Explore the fundamentals of eigendecomposition and its applications in data science and machine learning.

Jan 9, 2025 · 7 min read

Operations on matrices constitute the core of computations in machine learning, statistical analysis, and scientific computing. For example, many operations in statistics require matrix inversion, diagonalization, and exponentiation. Such operations are computationally expensive, but there are methods to break down a matrix into a smaller set of matrices and thus increase computation efficiency. These operations are generally referred to as matrix factorization, and depending on the nature of the smaller matrices obtained, they have specific names.

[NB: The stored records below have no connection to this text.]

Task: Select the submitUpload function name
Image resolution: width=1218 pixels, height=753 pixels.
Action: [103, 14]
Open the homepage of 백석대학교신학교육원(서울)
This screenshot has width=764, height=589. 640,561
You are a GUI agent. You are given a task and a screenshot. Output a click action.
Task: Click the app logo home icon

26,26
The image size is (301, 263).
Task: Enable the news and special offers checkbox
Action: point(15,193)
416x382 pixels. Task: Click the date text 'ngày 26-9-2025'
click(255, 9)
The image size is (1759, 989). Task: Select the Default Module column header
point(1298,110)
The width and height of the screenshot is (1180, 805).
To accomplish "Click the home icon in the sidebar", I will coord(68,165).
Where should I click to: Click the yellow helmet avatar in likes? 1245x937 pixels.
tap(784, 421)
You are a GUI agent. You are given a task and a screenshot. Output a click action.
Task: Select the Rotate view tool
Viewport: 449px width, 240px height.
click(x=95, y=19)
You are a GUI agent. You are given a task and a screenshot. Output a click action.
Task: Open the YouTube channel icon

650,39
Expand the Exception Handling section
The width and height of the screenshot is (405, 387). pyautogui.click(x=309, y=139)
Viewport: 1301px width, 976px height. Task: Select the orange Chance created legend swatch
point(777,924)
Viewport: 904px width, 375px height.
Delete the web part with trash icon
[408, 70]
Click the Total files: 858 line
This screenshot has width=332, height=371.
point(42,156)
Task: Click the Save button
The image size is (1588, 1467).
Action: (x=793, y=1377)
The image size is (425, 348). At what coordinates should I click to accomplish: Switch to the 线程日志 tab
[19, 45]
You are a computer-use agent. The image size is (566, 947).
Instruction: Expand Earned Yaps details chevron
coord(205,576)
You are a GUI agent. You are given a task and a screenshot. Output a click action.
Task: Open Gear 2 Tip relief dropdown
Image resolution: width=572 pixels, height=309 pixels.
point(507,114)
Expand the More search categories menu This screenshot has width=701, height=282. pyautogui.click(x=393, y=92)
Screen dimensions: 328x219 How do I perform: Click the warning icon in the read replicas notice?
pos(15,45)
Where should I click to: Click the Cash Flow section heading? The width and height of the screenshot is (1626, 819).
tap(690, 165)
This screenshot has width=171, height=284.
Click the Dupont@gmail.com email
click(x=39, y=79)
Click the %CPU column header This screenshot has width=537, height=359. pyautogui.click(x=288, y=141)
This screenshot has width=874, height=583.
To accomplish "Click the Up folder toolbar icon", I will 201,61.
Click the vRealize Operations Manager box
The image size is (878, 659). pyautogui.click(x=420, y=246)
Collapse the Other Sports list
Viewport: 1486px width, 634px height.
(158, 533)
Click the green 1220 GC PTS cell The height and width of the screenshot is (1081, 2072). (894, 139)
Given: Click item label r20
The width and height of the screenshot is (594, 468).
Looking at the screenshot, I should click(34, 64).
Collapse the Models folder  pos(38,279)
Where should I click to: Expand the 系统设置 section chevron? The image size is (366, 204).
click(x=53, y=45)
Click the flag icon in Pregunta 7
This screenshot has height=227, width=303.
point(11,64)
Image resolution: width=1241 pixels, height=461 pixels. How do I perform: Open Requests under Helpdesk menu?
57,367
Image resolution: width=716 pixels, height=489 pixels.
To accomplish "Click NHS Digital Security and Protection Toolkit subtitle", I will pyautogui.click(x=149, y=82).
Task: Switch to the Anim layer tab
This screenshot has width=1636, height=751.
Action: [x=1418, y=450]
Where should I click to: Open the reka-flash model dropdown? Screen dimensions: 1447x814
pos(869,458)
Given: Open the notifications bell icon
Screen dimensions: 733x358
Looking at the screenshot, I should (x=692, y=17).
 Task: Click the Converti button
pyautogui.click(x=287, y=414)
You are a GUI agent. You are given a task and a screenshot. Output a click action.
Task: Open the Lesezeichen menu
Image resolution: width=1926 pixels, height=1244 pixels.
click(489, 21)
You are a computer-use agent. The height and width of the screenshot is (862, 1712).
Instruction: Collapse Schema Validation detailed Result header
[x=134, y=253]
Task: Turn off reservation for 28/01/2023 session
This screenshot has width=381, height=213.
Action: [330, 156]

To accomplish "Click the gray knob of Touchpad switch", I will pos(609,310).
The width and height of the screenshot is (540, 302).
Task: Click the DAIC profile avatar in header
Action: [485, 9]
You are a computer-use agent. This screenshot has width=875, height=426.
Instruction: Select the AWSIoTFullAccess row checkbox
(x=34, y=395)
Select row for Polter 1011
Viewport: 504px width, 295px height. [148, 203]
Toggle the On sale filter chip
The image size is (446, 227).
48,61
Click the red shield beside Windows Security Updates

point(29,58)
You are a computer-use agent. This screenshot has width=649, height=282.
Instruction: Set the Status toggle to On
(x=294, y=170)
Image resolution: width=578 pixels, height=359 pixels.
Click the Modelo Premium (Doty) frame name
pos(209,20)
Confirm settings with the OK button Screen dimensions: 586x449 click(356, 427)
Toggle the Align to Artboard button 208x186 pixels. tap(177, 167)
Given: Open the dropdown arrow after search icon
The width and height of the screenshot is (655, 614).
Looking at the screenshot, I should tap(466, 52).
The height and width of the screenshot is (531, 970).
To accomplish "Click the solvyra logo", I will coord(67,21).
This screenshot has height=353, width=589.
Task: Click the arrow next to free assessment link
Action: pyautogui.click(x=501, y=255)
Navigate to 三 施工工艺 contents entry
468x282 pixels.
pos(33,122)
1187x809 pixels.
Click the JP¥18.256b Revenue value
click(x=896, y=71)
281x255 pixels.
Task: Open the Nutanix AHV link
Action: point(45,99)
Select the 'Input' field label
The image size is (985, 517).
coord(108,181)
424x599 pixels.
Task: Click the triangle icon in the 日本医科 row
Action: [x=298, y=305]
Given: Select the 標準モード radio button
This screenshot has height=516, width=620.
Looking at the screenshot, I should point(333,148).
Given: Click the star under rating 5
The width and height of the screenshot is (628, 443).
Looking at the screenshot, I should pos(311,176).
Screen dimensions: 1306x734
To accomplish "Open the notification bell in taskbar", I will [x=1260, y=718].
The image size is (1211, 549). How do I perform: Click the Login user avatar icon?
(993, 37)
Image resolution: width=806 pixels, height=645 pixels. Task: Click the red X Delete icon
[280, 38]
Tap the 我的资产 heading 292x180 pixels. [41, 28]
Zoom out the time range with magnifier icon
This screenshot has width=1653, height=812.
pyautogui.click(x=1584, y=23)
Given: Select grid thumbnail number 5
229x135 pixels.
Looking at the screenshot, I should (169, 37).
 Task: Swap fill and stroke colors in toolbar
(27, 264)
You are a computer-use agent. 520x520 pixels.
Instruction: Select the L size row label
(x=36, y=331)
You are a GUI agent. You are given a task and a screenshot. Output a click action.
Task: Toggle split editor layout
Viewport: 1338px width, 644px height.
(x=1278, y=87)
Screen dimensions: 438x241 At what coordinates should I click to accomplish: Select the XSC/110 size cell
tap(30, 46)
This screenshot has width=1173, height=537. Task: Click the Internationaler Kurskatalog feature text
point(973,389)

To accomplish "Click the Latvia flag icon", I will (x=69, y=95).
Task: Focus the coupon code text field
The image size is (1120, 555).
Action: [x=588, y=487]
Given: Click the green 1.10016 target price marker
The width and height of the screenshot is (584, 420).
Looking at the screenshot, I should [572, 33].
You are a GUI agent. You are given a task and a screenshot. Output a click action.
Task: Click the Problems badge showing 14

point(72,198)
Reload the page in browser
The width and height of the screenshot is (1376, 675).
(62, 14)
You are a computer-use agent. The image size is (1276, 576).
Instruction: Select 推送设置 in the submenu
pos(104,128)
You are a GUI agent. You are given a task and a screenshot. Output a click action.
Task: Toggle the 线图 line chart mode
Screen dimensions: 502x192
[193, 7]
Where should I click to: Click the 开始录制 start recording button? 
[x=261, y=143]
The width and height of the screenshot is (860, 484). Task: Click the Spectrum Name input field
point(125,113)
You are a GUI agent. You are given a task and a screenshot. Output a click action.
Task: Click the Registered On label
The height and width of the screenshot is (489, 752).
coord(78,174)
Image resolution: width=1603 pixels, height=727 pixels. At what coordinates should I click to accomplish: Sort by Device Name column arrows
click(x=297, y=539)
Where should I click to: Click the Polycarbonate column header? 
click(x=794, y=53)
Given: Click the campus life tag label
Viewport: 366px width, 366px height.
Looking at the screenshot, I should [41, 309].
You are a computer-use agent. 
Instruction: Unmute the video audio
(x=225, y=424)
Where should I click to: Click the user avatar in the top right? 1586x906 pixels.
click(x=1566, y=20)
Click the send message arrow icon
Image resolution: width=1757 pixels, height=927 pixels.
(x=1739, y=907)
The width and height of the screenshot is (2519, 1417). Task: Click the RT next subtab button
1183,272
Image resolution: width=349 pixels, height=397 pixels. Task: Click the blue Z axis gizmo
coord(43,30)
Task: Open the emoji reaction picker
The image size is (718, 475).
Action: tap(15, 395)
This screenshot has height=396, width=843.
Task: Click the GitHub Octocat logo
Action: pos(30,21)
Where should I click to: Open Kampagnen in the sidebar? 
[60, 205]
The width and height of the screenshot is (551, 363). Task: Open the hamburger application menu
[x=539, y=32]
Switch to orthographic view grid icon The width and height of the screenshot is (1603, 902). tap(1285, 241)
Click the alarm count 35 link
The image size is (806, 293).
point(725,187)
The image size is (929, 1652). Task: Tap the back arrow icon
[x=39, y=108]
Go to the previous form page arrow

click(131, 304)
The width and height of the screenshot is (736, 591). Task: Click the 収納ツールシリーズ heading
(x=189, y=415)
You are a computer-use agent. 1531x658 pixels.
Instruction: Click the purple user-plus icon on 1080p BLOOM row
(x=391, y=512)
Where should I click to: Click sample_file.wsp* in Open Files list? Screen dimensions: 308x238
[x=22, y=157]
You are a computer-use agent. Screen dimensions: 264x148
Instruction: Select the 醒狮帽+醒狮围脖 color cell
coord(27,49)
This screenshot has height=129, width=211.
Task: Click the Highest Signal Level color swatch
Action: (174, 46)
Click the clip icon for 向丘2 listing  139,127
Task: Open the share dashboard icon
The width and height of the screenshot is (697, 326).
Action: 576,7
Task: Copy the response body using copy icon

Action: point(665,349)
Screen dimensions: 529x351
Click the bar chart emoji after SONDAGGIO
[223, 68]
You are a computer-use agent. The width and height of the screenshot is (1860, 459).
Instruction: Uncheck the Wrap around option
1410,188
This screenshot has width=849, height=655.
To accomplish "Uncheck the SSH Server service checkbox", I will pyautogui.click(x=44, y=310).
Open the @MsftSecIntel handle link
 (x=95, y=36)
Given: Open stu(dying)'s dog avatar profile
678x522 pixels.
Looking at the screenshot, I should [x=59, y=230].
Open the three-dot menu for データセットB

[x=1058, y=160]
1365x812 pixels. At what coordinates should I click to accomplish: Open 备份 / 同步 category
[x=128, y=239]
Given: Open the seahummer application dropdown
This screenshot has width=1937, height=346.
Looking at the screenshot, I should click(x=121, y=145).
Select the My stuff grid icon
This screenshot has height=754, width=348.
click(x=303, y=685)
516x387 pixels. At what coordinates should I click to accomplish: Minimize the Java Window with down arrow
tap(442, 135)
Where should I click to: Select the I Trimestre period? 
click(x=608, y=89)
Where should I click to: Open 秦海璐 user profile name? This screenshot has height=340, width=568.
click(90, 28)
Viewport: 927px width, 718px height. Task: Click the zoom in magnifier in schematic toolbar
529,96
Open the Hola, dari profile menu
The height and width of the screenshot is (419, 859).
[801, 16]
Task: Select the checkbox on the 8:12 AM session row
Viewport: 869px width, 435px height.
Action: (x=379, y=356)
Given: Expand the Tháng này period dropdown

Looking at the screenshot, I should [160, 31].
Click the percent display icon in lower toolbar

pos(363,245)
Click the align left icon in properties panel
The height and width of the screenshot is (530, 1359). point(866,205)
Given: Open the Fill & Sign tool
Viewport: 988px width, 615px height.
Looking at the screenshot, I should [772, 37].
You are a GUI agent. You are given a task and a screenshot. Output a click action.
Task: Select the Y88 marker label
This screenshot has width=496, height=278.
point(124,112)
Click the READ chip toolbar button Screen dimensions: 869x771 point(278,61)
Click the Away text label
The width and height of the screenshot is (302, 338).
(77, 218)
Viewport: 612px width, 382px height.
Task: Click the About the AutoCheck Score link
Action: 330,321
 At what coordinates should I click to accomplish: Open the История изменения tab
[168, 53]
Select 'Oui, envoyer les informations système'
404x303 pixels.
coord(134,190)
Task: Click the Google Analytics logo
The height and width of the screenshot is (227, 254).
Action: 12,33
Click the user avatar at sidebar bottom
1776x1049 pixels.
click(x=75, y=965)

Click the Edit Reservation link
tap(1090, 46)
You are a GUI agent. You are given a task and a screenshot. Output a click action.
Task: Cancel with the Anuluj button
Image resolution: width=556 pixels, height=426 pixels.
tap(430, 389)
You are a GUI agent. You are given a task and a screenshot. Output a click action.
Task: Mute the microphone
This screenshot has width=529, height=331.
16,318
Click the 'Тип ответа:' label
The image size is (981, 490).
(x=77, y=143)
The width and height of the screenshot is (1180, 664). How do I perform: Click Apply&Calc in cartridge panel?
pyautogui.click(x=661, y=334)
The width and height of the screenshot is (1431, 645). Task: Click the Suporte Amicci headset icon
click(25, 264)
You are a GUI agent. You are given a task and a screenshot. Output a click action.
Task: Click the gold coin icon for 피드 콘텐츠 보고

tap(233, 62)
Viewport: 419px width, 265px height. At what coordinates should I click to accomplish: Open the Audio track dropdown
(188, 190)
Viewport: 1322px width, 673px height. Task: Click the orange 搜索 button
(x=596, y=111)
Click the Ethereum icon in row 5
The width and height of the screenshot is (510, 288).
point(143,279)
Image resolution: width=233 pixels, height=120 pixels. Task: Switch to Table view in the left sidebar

Eigendecomposition is one method of matrix factorization in which eigenvalues and eigenvectors constitute the elements of those matrices. Understanding matrix eigendecomposition provides machine learning and data science engineers with a mathematical foundation to understand methods such as dimension reduction and matrix approximation. After you read this article, take Linear Algebra for Data Science in R course to learn about the very central mathematical topics underpinning data science.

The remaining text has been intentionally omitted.